Les œstrogènes évitent la modification de la protéine C3
Il est connu que l’œstradiol, un œstrogène essentiel chez les femmes, peut éviter la S-nitrolysation dans les cellules gliales en bloquant la production de monoxyde d’azote, ingrédient principal de ce processus. Les chercheurs ont voulu vérifier que cela était bien le cas avec la protéine C3 aussi. En effet, l’ajout de cette hormone dans le milieu de culture des cellules gliales humaines évitait la S-nitrolysation de C3 en présence du peptide bêta-amyloïde.
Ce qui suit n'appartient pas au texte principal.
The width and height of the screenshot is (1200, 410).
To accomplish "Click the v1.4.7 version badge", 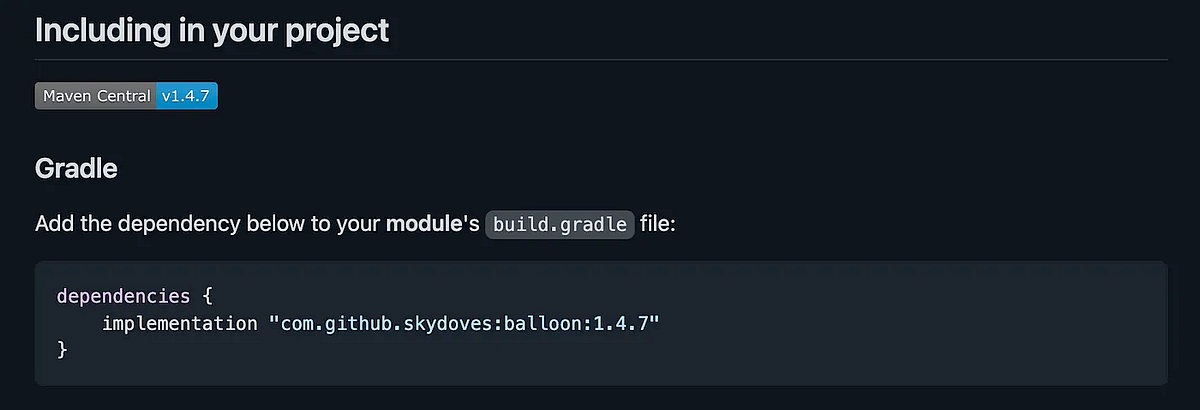I will (187, 96).
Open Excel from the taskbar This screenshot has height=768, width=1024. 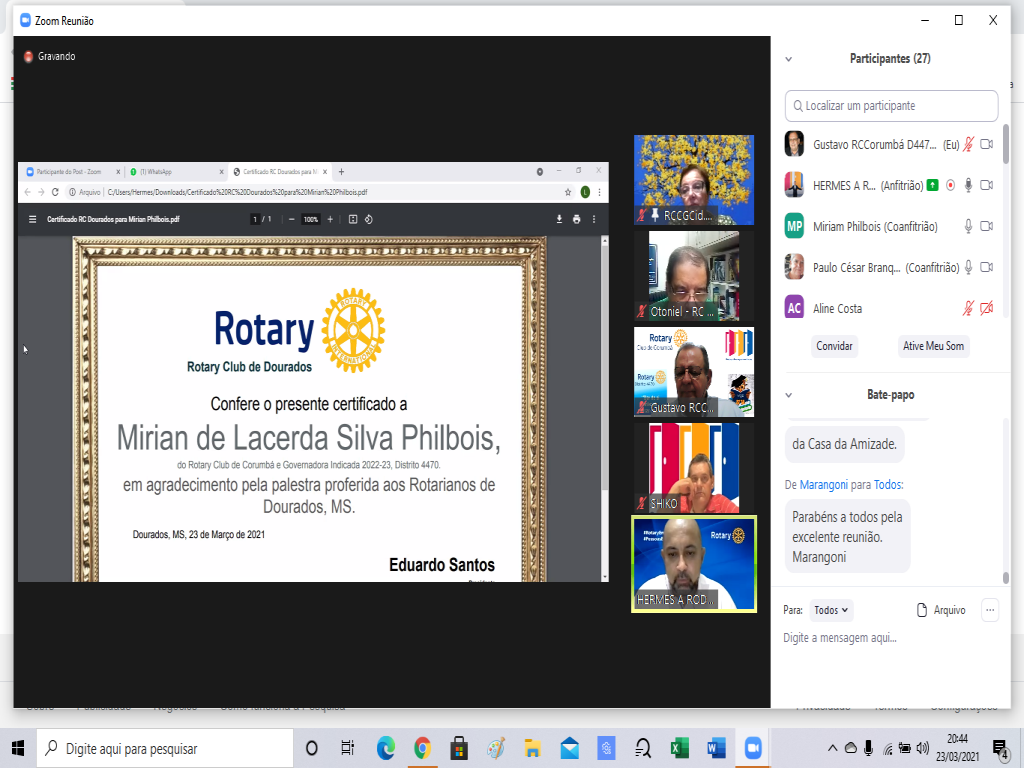[x=679, y=748]

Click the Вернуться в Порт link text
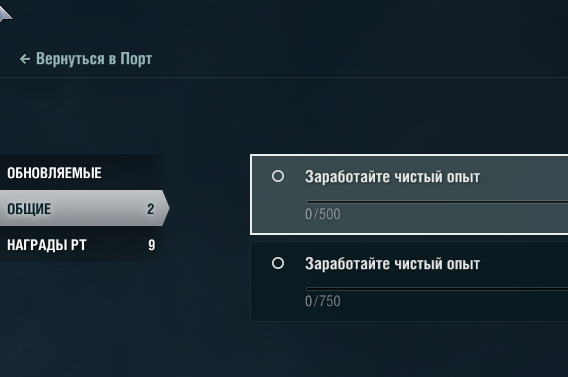click(x=94, y=59)
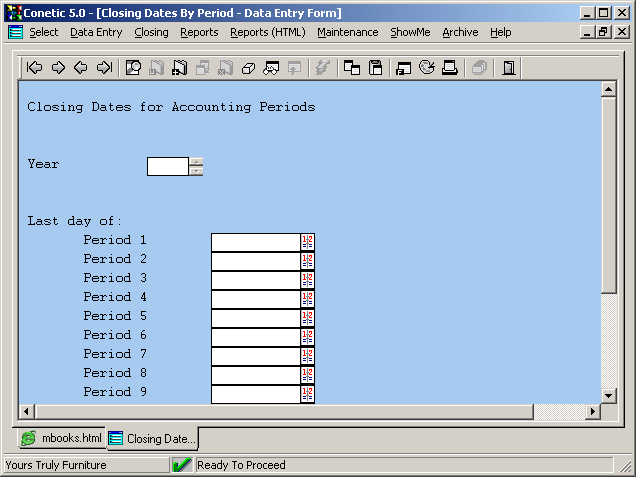The width and height of the screenshot is (636, 477).
Task: Open calendar picker for Period 5
Action: (307, 317)
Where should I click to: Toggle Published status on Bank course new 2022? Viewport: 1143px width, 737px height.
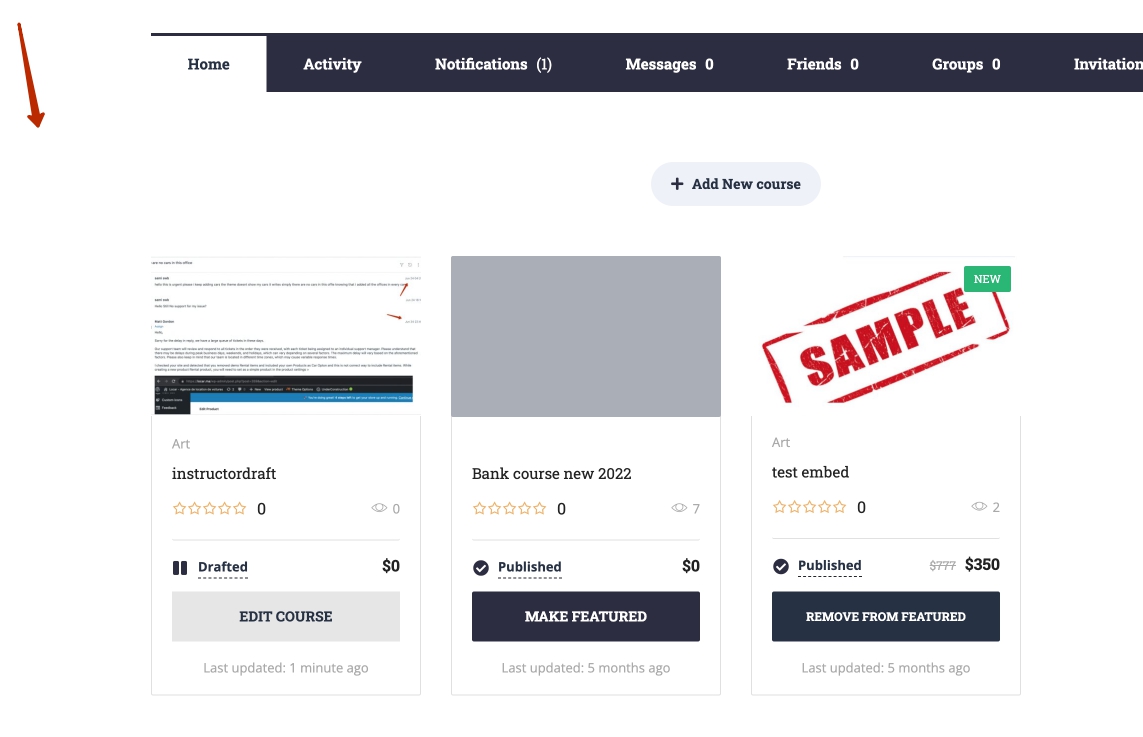[529, 567]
Alors que sans l’œstradiol, le bêta-amyloïde induisait cette modification de C3.
Un résultat qui suggère que les œstrogènes protègent le cerveau des femmes avant la ménopause en évitant des anomalies de C3, et donc du système du complément, qui entraineraient un excès inflammatoire. En revanche, cette protection disparaitrait lors de la chute de cette hormone après la ménopause, augmentant le risque de développer la maladie d’Alzheimer chez elles. « Je pense que nos résultats sont une pièce importante du puzzle pour expliquer pourquoi les femmes deviennent plus vulnérables à cette maladie lorsqu’elles vieillissent », conclut dans un communiqué Stuart Lipton, neurologue à l’Institut de recherche Scripps et directeur de l’étude.
Ces résultats nécessitent d’être confirmés, car cette étude repose uniquement sur une dizaine de cerveaux de femmes décédées de la maladie d’Alzheimer. Mais s’ils sont confirmés, ils confirmeraient l’importance des hormones dans le développement des maladies neurodégénératives, soulignant le rôle thérapeutique que les traitements hormonaux pourraient avoir pour les femmes après la ménopause.